Ingredients with Measurements:
- 1 pound Raschera d'Alpeggio cheese, sliced
- 2 cups cherry tomatoes, halved
- 1/2 cup pitted Kalamata olives, chopped
- 1/4 cup olive oil
- 2 cloves garlic, minced
- 1 tablespoon fresh thyme leaves
- Salt and pepper to taste
Special equipment needed:
- Baking dish
- Aluminum foil
1. Preheat the oven to 375°F.
2. In a small bowl, mix together the olive oil, garlic, thyme, salt, and pepper.
3. In a baking dish, arrange the sliced Raschera d'Alpeggio cheese in a single layer.
4. Pour the olive oil mixture over the cheese, making sure it is evenly coated.
5. Scatter the cherry tomatoes and chopped olives over the cheese.
6. Cover the baking dish with aluminum foil and bake in the preheated oven for 20 minutes.
7. Remove the foil and bake for an additional 10-15 minutes, or until the cheese is melted and bubbly and the tomatoes are soft and slightly caramelized.
8. Serve hot.
Preparation time: 10 minutes
Cooking time: 30-35 minutes
Saturated Fat: 17g
Substitutions for ingredients:
- Raschera d'Alpeggio cheese can be substituted with Fontina or Gruyere cheese.
- Cherry tomatoes can be substituted with sliced Roma tomatoes.
- Kalamata olives can be substituted with black olives.
- Add sliced red onion or roasted red peppers for extra flavor.
- Top with fresh basil or parsley before serving.
- Serve with crusty bread for dipping.
Tips and tricks:
- Make sure the cheese is sliced thinly for even melting.
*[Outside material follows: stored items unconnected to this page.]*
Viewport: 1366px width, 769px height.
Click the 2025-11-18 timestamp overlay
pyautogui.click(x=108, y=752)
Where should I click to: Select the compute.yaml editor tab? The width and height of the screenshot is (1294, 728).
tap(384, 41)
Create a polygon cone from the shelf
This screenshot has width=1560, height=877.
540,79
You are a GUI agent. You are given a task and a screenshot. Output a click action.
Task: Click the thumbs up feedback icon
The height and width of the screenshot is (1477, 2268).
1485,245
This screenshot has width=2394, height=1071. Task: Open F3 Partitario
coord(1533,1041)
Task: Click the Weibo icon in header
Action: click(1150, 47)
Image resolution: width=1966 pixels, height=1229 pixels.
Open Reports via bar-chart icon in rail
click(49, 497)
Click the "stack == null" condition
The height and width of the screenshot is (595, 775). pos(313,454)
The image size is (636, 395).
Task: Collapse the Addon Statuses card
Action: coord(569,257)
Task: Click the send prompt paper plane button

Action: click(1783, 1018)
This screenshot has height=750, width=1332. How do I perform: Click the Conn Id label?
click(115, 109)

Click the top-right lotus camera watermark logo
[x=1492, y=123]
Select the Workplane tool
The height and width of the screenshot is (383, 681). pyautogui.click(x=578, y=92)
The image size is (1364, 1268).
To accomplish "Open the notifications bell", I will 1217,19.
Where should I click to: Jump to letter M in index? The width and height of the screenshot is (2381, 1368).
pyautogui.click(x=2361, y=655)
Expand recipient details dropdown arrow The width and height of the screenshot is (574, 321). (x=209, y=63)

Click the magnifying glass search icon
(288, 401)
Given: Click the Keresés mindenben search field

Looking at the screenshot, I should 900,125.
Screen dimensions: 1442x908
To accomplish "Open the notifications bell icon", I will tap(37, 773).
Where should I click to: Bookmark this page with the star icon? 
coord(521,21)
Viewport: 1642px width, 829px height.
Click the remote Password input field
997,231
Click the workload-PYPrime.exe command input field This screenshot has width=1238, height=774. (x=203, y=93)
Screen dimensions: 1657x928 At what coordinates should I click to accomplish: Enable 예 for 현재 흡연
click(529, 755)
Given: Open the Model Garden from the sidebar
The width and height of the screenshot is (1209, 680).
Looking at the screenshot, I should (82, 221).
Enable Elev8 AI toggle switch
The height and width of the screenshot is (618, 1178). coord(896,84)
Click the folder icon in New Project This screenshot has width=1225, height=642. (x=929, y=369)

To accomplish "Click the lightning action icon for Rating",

- Use a good quality olive oil for the best flavor.
- Let the dish cool for a few minutes before serving to allow the cheese to set.
Leftovers can be stored in an airtight container in the refrigerator for up to 3 days.
Reheat in the oven at 350°F for 10-15 minutes, or until heated through.
Serve on a platter with fresh herbs and sliced bread.
Fresh herbs, such as basil or parsley.
- Serve with a crisp white wine, such as Pinot Grigio or Sauvignon Blanc.
- Pair with a light salad for a complete meal.
Suggested side dishes:
- Roasted vegetables, such as asparagus or Brussels sprouts.
- Garlic bread or crostini.
- If the cheese is not melting evenly, try slicing it thinner or baking it for a few extra minutes.
Food safety advice:
- Make sure the cheese is fully melted and the dish is heated through before serving.
Raschera d'Alpeggio is a semi-soft cheese from the Piedmont region of Italy. It is made from cow's milk and has a nutty, buttery flavor.
Creamy, nutty, tangy, and savory.
Serve as an appetizer or a light meal.